PROBLEM: Please tally the lines of the listing that follows where the word "computer" appears, and reply with the number only.

GIVEN DATA:

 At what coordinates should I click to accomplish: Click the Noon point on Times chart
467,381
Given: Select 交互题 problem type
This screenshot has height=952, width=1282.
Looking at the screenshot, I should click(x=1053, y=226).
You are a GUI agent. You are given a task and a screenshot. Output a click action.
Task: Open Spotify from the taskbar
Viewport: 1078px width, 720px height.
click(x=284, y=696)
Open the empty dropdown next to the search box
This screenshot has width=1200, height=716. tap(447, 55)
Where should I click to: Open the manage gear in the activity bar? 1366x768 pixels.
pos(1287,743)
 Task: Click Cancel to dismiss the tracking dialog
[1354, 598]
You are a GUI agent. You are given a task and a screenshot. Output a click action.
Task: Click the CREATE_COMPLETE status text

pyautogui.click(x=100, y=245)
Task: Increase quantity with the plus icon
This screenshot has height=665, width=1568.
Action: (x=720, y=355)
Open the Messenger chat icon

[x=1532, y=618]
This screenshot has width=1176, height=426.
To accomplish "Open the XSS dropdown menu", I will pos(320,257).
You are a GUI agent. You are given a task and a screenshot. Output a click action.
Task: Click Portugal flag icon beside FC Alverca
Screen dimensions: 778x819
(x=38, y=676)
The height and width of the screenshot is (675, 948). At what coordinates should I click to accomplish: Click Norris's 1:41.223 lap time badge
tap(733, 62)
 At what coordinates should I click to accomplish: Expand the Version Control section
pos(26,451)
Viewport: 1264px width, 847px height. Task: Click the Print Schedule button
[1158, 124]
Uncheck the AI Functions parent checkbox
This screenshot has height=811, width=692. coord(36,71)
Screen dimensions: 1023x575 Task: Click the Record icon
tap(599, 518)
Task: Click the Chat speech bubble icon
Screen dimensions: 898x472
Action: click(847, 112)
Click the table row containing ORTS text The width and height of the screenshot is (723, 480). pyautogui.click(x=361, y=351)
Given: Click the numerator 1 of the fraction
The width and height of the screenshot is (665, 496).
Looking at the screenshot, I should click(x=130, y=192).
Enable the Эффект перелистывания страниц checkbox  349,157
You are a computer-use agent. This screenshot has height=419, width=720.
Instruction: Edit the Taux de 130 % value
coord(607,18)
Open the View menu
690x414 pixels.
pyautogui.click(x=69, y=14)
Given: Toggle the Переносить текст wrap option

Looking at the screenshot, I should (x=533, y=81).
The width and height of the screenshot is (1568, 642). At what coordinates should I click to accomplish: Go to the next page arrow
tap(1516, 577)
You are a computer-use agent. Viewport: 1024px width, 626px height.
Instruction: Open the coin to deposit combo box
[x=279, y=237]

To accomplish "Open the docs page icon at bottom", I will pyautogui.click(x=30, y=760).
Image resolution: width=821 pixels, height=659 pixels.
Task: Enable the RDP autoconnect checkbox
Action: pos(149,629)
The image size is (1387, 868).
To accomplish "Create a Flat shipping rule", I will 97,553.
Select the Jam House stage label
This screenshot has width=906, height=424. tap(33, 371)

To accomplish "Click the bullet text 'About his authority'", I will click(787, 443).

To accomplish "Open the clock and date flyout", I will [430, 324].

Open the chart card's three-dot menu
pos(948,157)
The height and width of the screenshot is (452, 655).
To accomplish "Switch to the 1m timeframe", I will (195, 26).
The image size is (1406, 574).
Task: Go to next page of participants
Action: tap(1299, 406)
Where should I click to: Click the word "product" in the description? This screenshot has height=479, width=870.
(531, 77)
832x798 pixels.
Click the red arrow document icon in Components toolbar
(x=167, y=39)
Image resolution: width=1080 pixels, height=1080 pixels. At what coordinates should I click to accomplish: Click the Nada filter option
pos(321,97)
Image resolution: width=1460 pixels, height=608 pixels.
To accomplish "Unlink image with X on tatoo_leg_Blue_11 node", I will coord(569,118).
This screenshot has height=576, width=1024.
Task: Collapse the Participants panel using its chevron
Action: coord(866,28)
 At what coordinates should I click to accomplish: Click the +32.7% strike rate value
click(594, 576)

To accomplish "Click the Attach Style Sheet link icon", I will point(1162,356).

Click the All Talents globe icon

TASK SOLUTION: 2